SequenceExtractor

What does it do?

SequenceExtractor extracts the sequence data from a supplied contig at designated start and stop positions

Check out the source code: github

How do I use it?

Subject

In the Subject field, put sequence_extractor. Spelling counts, but case sensitivity does not.

Description

There are two ways to use SequenceExtractor

You must provide a list of (one per line):

SEQID;contig name;start coordinates; stop coordinates

e.g.

2019-SEQ-0848;Contig_1_149.079_Circ;1;50
2019-SEQ-1019;Contig_1_388.862_Circ;14;77
2019-SEQ-0848;Contig_2_392.879_Circ;2;39
2019-SEQ-1019;Contig_3_52.4575;5;22

Notes:

  • If you want an entire contig, supply the start and stop positions as 0
  • The stop base can be lower than the start base.
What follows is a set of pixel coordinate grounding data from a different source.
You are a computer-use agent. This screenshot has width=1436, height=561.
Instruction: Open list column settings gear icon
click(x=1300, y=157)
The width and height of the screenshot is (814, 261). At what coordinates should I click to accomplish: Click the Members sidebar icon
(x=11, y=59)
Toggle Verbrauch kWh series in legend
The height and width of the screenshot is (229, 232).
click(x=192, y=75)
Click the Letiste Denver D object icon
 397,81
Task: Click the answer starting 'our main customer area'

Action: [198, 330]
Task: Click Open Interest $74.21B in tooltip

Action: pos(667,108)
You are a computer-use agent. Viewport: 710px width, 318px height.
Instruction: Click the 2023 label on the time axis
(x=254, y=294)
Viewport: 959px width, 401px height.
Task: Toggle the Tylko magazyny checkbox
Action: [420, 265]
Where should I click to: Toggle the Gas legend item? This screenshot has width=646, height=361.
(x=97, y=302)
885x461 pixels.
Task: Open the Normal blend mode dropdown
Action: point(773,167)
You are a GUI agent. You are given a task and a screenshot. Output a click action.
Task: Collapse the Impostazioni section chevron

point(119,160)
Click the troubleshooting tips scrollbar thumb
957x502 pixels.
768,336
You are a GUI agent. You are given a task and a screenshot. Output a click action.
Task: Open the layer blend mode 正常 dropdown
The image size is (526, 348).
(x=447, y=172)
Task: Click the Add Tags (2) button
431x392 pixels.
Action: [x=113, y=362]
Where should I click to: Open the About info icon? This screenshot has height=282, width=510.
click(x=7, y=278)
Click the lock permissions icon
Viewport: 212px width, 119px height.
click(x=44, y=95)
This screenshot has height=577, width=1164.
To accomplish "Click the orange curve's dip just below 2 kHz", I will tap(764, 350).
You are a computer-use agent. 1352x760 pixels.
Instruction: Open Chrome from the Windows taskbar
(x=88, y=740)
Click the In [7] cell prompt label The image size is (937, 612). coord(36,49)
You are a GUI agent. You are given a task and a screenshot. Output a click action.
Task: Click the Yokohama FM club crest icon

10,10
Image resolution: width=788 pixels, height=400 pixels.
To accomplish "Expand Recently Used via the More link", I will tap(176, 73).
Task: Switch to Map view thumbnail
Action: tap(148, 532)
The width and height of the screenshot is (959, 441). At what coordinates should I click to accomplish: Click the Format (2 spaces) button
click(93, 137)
The script will change them, so that the start base is always lower

The above example performs four extractions:

  1. bases 1-50 from Contig_1_149.079_Circ in the assembly for SEQID 2019-SEQ-0848
  2. bases 14-77 from Contig_1_388.862_Circ in the assembly for SEQID 2019-SEQ-1019
  3. bases 2-39 from Contig_2_392.879_Circ in the assembly for SEQID 2019-SEQ-0848
  4. bases 5-22 from Contig_3_52.4575 in the assembly for SEQID 2019-SEQ-1019

This list can be supplied in two possible ways:

  1. In the Description
  2. In an attached file (the name of the file doesn't matter, but please try to avoid empty lines)

You cannot supply the list both ways; if you provide an attachment, any entries in the Description will be ignored.

Example

For an example SequenceExtractor analysis with the fasta details provided as an attachment, see issue 28104.

This example has SEQIDs in the Description, but it's not necessary.

For an example SequenceExtractor analysis with the fasta details provided in the description, see issue 28181.

Interpreting Results

SequenceExtractor will output a FASTA-formatted file, extracted_sequences.fasta ,that should look like the following if you used the example list above:

>2019-SEQ-0848_Contig_1_149.079_Circ_1_50
AAAAAAAACAAATATATACTTTGATGATAACTTTCTAAATATCTACAAAA
>2019-SEQ-0848_Contig_2_392.879_Circ_2_39
AAAAAAACAATAAAAAACACCGCAAAAATGGATTGTTA
>2019-SEQ-1019_Contig_1_388.862_Circ_14_77
CAATAGTCTTATTTCCATTCAGGTATTCAATATTAATATTCATACGTTAATCCGATTTAT
CCTT
>2019-SEQ-1019_Contig_3_52.4575_5_22
ATATCATCAGATGGCTGC

How long does it take?

SequenceExtractor is pretty fast - expect it to take a few seconds per entry you give it.

What can go wrong?

  1. Requested SEQIDs are not available. If we can't find some of the SEQIDs that you request, you will get a warning message informing you of it.
  2. The contig name must be provided exactly as it is written in the assembly.
  3. The start or stop position provided is invalid e.g. if you ask for positions 789-882 in a contig that is only 500bp long, nothing will be returned.